To delete a document from your Work Menu (and a warning!)

Press Alt+Ctrl+Hyphen2, which invokes the ToolsCustomizeRemoveMenuShortCut command. Your mouse pointer will turn into a thick horizontal bar (a big minus sign):

Use it to select the document you want to delete and release the mouse. Your document will be gone from the Work menu, although it will still be on your disk.

Figure 4

Unfortunately, the Remove Menu Shortcut command is a bit of a rogue elephant. Invoking it allows you to remove any command from any menu; and while accidentally removing a command in that way is all too easy; putting it back again is more difficult! So it's much safer to remove ordinary menu items using the Customize dialog (but you can't remove documents from the list that way; you have to use the Remove Menu Shortcut command).

But what really makes the command a rogue elephant is that it allows you to remove menu buttons even if you have protected your toolbars against changes! Even the Customize dialog won't let you do that.

All this, unfortunately, makes the command unsuitable for use in many Corporate environments – and therefore also makes the Work menu unsuitable in such environments, which is a great pity.

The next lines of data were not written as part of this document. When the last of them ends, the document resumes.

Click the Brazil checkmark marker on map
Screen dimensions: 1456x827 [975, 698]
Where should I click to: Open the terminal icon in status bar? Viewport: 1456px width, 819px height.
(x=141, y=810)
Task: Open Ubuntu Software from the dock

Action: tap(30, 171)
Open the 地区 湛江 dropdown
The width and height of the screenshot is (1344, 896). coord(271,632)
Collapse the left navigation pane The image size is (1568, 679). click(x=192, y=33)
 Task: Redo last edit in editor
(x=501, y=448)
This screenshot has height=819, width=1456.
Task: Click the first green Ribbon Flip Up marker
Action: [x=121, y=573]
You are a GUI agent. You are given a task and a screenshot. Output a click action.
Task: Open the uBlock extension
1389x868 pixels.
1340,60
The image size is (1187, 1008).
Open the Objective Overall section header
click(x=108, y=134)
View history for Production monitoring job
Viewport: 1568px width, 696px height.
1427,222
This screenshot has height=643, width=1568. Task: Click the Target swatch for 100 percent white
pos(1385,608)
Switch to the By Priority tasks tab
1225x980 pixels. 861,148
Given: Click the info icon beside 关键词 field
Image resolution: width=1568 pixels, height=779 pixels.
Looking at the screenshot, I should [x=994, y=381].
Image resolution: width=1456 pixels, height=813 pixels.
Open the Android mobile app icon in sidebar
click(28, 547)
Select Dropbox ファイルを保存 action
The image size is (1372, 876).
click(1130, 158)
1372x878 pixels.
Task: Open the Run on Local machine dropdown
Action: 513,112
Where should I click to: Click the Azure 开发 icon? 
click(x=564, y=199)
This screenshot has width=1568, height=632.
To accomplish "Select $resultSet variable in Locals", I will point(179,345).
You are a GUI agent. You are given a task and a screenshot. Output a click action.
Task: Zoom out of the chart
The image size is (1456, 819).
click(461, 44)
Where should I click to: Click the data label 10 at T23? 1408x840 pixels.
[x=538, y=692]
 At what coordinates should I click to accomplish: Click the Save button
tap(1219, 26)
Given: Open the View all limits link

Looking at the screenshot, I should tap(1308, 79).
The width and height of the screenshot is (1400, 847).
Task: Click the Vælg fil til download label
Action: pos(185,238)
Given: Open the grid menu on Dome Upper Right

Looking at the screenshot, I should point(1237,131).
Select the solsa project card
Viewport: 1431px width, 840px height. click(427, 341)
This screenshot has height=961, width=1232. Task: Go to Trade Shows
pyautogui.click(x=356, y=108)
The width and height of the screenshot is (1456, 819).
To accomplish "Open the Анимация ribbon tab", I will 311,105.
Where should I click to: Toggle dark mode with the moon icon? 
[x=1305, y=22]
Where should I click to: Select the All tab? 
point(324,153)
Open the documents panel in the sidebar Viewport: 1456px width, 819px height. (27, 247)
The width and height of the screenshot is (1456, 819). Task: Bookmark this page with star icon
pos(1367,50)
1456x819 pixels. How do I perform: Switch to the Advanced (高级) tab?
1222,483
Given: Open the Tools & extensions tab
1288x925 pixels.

Doubly so, because the command is also the only means, from the user interface, of removing invalid entries from your MRU files list – although the latter is easy to accomplish using a macro: see How to get the most recently used document to be opened automatically when you open Word.

What's really needed is a command that would allow you to remove documents from the Work menu (and files from the MRU files list), but not allow you to remove any ordinary buttons – well worth contacting

Having said all that, it isn't so bad (at least for home use) provided you have Prompt to save Normal template checked under Tools + Options + Save (you should, anyway). If you accidentally delete a menu item, you can just quit Word immediately, and when prompted to save your Normal template, select No; and no harm will have been done.

If, despite this drawback, you want to add the ToolsCustomizeRemoveMenuShortCut command to your Work menu (and if you want to use the Work menu at all, then it's worth adding the command to it):


Select Tools + Customize, and go to the Commands tab.


In the Categories list in the left-hand pane, select All Commands.


In the right-hand pane, under Commands, select ToolsCustomizeRemoveMenuShortCut.


Drag that last mouthful over to your Work menu. Hold it still until the menu drops down, and then release the mouse when you have the command where you want it:

Figure 5


To change the text that appears on your menu button, (let's say, to Remove menu item, for instance), right-click on it and rename it. By typing an ampersand (&) before the R you will make the R a keyboard shortcut (that is, it will be underlined, and pressing Alt+k, r will invoke the command).


Close the dialog.

As mentioned previously, you can add a button image (icon) to your new menu button before closing the dialog (or can add one later).

Remember that if you delete a document from your hard disk, its name will still appear on your Work Menu; the Work menu is basically a collection of shortcuts, and selecting a deleted file on the Work menu will result in a message being displayed that the document can't be found (just like the MRU files list). This can be annoying and is the reason I added the Remove menu shortcut command to my Work menu.



If you add documents to your Work menu and find they have disappeared from the menu when you next go into Word, then you probably have a corrupt Data Key, especially if your MRU files list is also not being retained between Word sessions.

Although, if using Office XP, see also the Microsoft Knowledge Base article: OFFXP: Most Recently Used List Missing from File Menu and Recently Used File List Option Unavailable (Q284896).


Alt+Ctrl+Hyphen is the shortcut in English versions of Word – in some other language versions, the shortcut may be different. If in doubt, select Tools + Customize + Keyboard. Where is says Categories, select All Commands; where it says Commands, select ToolsCustomizeRemoveMenuShortCut; and the correct shortcut will display under Current keys.